You might assume the most expensive painting in the world is sitting nicely in a museum such as the Louvre, but that’s far from the truth. Once thought lost but rediscovered and restored in 2005, the Salvator Mundi by Leonardo da Vinci was sold at auction in 2017 for a record-breaking figure. Despite being bought for a cultural display and said to be going on display in the Louvre Abu Dhabi, the painting instead has vanished.

So where is it now? And the bigger question: is it even a genuine da Vinci – a question that the art world has been asking itself for years?

the Salvator Mundi hanging at exhibition in the museum of Naples
Photo credit: Salvatore Laporta/KONTROLAB /LightRocket via Getty Images)

What is the Salvator Mundi?

The Salvator Mundi is an image that has been used in the past by a variety of artists, not just Leonardo da Vinci. For example, there is a Salvator Mundi painting by Andrea Previtali at the National Gallery in London.

Because of the specific style of this painting, historians believe it was likely commissioned by a patron, but who that might be is as mysterious as the painting itself. Guesses range from Louis XII of France and his consort Anne of Brittany, King Matthias Corvinus of Hungary, and Charles VIII of France.

It is believed that there are about 30 copies of this particular painting, including variations, that have been created by pupils and followers of Leonardo Da Vinci. Known as the Leonardeschi, this collection of artists worked in the studio or under the direction of Leonardo da Vinci himself. The number of copies suggests that there must have been one original painting, created by Leonardo himself, from which everyone worked.

But which painting is the original?

The original has been listed in various inventories throughout history but seems to have been lost around 200 years ago. In 1978, Joanne Snow-Smith put forward the argument that the copy in the Marquis Jean-Louis de Ganay Collection in Paris was the original. She claimed that the proof was in its similarity to Leonardo’s painting Saint John the Baptist, but few agreed with her.

Then, in 2005, a painting was acquired by an art consortium from the estate sale of a Baton Rouge businessman. They paid the New Orleans auction house a mere $1,175 for it.

Believing that they might have the original on their hands (albeit one that had been painted over at some point), the consortium brought in Dianne Dwyer Modestini from New York University to restore the piece.

Infrared photographs revealed an earlier draft of the painting underneath where the thumb was in two different positions. This was held to be a crucial detail because, if the painting were a copy, there would not have been such an alteration of the thumb partway through the painting process. It must be the original when the position of the thumb was still being debated.

Once restored, the painting was authenticated as that by Leonardo. Art historian Martin Kemp had been critical of Modestini’s efforts, stating that both the thumbs in their raw state “are rather better than the one painted by Dianne.”

However, in general, the world accepted this painting as being by Leonardo.

The Christie’s auction and the painting disappearance

After being displayed around the world, the painting was sold at Christie’s auction house in New York on November 15, 2017, for a record-breaking $450,312,500 (being $400 million for the painting itself and $50.3 million in fees).

§ **Data provided**:

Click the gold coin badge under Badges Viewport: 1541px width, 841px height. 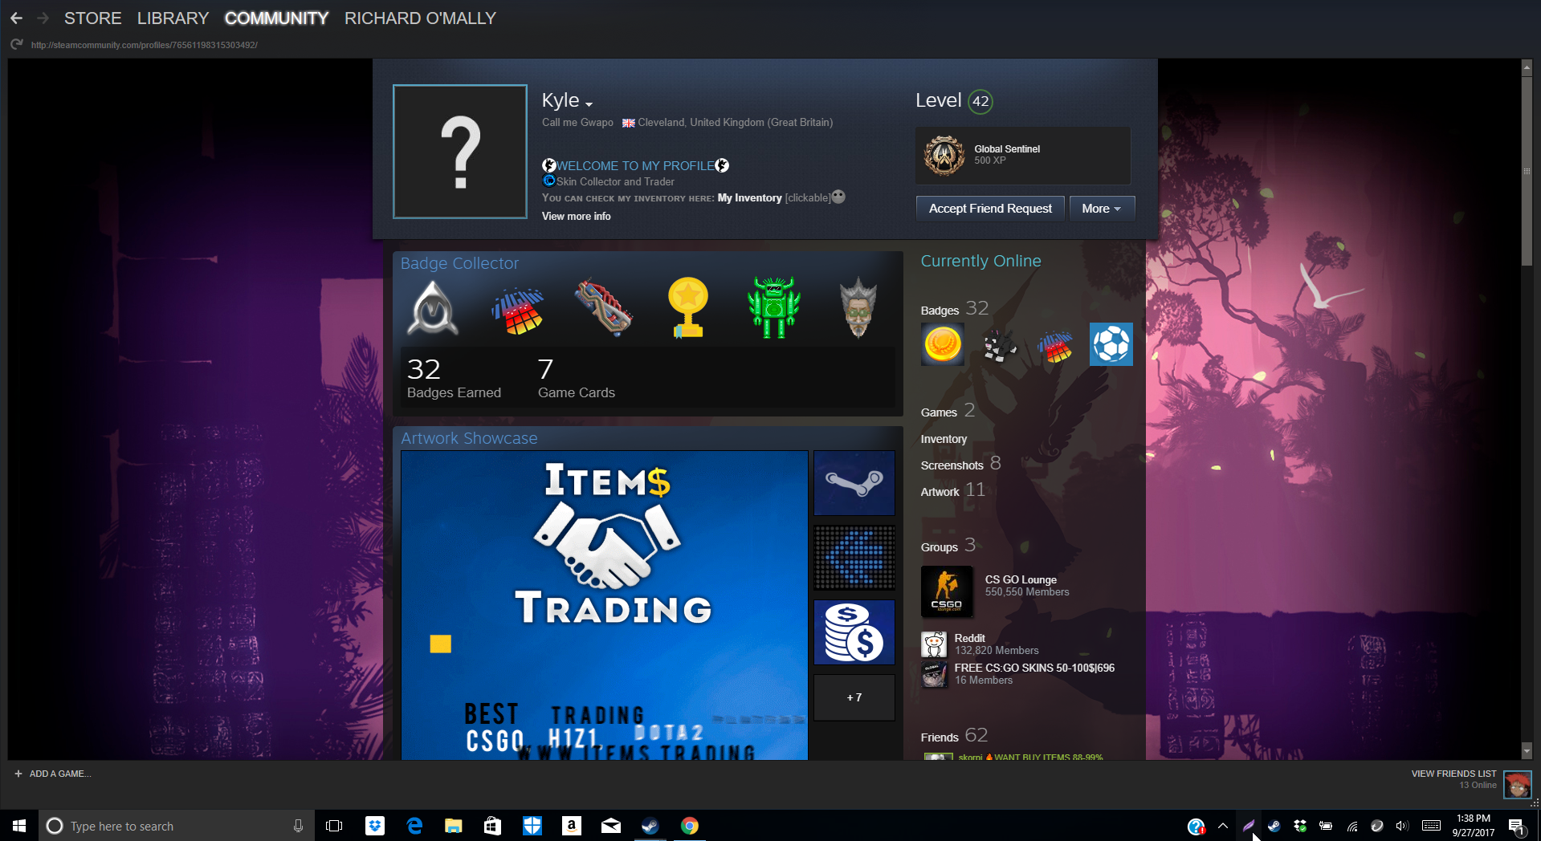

§ **Written request**: Reproduce verbatim everything in the Salvator Mundi article from "Infrared photographs revealed" down to "being by Leonardo.".

§ **Task output**:
Infrared photographs revealed an earlier draft of the painting underneath where the thumb was in two different positions. This was held to be a crucial detail because, if the painting were a copy, there would not have been such an alteration of the thumb partway through the painting process. It must be the original when the position of the thumb was still being debated.

Once restored, the painting was authenticated as that by Leonardo. Art historian Martin Kemp had been critical of Modestini’s efforts, stating that both the thumbs in their raw state “are rather better than the one painted by Dianne.”

However, in general, the world accepted this painting as being by Leonardo.